Parallel signaling pathways of melatonin in the pancreatic β-cell

Previous results demonstrated that melatonin inhibits cAMP production and stimulates IP3 liberation in rat insulinoma INS1 cells, a model for the pancreatic beta-cell. This study addresses the impact of melatonin on insulin release. Insulin, cAMP and IP3 levels of INS1 cells in a superfusion system were measured. Initially, forskolin was used to stimulate cAMP and subsequently insulin release. Incubation of forskolin (5 mu mol/L)-stimulated cells with melatonin (100 nmol/L) inhibited cAMP and insulin levels (down to 60% of insulin and cAMP release). The G(i)alpha-protein-inhibitor pertussis toxin (PTX) was used to distinguish between the G(i)alpha-dependent cAMP pathway and the G(i)alpha-independent IP3 pathway. In our experiments we employed a specific stimulation pattern to prove proper inhibition of G(i)alpha-proteins by PTX. In INS1 cells incubated with 250 ng/mL PTX for 24 hr, melatonin was no longer able to inhibit the forskolin-induced cAMP and insulin release. In a study, carbachol was used to stimulate IP3 and subsequently insulin release. Surprisingly, incubation of carbachol (300 mu mol/L)-stimulated cells with melatonin (100 nmol/L) inhibited insulin release (down to 75% of insulin release).

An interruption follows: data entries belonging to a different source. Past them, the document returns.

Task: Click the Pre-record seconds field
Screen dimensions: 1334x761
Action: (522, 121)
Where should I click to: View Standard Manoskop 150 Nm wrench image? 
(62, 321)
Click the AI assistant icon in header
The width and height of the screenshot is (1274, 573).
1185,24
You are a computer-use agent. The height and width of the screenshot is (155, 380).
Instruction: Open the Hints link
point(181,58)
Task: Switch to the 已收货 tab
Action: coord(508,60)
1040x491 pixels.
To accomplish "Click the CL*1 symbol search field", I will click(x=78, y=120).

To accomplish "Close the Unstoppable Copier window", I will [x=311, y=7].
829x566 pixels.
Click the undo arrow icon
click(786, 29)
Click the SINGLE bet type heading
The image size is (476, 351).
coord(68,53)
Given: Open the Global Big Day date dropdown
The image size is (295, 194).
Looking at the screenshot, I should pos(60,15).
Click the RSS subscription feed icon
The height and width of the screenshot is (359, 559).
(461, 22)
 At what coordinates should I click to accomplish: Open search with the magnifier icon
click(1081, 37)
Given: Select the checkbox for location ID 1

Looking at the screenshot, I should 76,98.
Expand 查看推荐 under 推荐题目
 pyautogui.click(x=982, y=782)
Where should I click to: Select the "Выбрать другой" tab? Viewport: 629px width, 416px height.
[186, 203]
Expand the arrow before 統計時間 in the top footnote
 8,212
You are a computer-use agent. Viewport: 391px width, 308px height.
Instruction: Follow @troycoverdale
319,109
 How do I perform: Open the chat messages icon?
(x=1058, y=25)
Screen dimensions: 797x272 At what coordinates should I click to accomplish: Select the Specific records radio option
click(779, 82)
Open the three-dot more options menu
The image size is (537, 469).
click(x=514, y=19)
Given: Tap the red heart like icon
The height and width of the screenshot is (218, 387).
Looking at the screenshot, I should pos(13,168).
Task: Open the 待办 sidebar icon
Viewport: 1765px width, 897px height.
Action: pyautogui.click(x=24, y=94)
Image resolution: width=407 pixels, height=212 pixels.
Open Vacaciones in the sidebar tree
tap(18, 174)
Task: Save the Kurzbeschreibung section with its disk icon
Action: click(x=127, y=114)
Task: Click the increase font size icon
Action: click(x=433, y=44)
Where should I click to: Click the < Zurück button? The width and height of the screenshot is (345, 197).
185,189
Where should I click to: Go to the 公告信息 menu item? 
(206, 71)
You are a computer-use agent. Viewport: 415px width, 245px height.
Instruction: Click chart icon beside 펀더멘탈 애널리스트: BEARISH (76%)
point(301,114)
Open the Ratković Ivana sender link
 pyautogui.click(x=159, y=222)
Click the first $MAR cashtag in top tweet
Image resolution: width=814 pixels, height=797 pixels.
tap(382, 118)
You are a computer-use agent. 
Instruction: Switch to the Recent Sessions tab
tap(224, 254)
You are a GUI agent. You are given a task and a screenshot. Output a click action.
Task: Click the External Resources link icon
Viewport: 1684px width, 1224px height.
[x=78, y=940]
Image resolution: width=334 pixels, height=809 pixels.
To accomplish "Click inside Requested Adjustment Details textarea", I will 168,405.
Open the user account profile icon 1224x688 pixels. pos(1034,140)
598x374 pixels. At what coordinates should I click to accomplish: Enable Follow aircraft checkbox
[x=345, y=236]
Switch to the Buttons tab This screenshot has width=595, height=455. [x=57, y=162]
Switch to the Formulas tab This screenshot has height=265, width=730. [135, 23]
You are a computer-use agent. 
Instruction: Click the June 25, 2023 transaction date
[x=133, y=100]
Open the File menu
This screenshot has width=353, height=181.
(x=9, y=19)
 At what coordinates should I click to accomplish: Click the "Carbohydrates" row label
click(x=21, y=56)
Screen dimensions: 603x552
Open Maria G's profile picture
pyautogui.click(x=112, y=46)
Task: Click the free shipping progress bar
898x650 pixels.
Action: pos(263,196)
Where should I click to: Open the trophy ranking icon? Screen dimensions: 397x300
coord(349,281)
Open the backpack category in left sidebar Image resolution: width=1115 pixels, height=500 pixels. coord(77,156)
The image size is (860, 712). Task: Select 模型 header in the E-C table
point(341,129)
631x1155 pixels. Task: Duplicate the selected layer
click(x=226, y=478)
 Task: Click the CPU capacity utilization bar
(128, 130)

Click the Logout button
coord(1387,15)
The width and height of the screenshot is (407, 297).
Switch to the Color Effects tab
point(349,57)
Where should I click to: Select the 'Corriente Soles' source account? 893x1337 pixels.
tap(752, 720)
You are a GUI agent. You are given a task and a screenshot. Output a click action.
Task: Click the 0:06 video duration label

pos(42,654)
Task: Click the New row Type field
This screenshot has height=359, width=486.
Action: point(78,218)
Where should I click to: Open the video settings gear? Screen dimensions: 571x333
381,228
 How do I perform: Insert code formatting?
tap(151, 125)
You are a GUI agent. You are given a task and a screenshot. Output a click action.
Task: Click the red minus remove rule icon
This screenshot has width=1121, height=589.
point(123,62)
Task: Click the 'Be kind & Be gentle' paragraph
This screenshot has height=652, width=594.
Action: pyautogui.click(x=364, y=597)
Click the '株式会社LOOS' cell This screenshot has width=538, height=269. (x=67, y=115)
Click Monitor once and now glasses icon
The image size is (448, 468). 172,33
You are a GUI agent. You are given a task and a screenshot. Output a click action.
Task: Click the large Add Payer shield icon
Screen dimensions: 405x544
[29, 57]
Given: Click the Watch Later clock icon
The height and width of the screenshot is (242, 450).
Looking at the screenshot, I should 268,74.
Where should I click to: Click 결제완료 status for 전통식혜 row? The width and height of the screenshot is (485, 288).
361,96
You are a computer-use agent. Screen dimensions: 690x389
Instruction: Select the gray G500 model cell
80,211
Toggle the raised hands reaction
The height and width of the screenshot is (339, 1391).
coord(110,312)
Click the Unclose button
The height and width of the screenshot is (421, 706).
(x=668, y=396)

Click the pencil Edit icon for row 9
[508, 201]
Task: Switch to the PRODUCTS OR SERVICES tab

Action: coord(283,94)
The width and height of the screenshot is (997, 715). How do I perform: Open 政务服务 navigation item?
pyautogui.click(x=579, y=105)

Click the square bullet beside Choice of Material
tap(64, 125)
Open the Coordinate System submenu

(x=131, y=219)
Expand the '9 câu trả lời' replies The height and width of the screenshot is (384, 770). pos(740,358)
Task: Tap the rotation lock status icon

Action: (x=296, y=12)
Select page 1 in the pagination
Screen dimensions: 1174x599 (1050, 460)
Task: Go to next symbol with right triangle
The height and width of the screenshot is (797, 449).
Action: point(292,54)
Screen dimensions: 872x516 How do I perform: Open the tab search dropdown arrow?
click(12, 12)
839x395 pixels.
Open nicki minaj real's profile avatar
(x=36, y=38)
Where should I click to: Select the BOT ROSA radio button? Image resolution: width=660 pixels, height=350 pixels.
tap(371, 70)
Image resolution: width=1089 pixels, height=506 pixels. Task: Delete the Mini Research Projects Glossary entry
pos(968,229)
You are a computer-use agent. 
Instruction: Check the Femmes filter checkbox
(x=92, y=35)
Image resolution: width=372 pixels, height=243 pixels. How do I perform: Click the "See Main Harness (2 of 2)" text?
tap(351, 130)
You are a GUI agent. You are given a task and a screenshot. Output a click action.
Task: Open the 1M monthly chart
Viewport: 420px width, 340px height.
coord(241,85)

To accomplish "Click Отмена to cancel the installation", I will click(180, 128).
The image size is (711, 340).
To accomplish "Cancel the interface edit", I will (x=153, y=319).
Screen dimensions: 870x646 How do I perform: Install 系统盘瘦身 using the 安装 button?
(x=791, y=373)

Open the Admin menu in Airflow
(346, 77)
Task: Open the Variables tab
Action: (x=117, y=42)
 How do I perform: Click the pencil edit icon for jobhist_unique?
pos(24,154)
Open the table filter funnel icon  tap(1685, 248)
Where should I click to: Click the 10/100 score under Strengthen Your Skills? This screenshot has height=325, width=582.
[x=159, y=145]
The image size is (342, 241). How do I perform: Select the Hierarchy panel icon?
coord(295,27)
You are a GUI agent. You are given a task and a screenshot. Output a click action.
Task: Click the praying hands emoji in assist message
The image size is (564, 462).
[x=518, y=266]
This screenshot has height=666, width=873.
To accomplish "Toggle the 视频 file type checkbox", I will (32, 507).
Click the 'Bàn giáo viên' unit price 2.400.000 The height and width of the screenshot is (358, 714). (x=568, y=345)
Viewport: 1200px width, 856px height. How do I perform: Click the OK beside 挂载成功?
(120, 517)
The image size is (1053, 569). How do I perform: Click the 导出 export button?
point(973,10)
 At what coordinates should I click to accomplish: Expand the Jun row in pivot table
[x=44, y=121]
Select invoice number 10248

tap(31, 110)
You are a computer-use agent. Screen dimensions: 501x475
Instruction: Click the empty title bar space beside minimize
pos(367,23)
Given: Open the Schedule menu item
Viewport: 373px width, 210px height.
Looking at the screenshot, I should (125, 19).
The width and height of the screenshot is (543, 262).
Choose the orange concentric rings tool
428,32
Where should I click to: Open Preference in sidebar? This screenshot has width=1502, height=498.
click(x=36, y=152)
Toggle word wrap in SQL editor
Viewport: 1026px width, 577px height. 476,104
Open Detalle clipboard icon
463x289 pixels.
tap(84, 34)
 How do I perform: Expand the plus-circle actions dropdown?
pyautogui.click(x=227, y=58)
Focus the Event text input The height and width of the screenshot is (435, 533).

Finally, in PTX-incubated INS1 cells, melatonin (100 nmol/L) increased carbachol (300 mu mol/L)-induced insulin release (up to 124% of insulin release). In conclusion, we found that the melatonin MT1-receptor on pancreatic beta-cells is coupled to parallel signaling pathways, with opposite influences on insulin secretion. The cAMP- and subsequently insulin-inhibiting signaling pathway involves PTX-sensitive G(i)alpha-proteins and is predominant in terms of insulin release.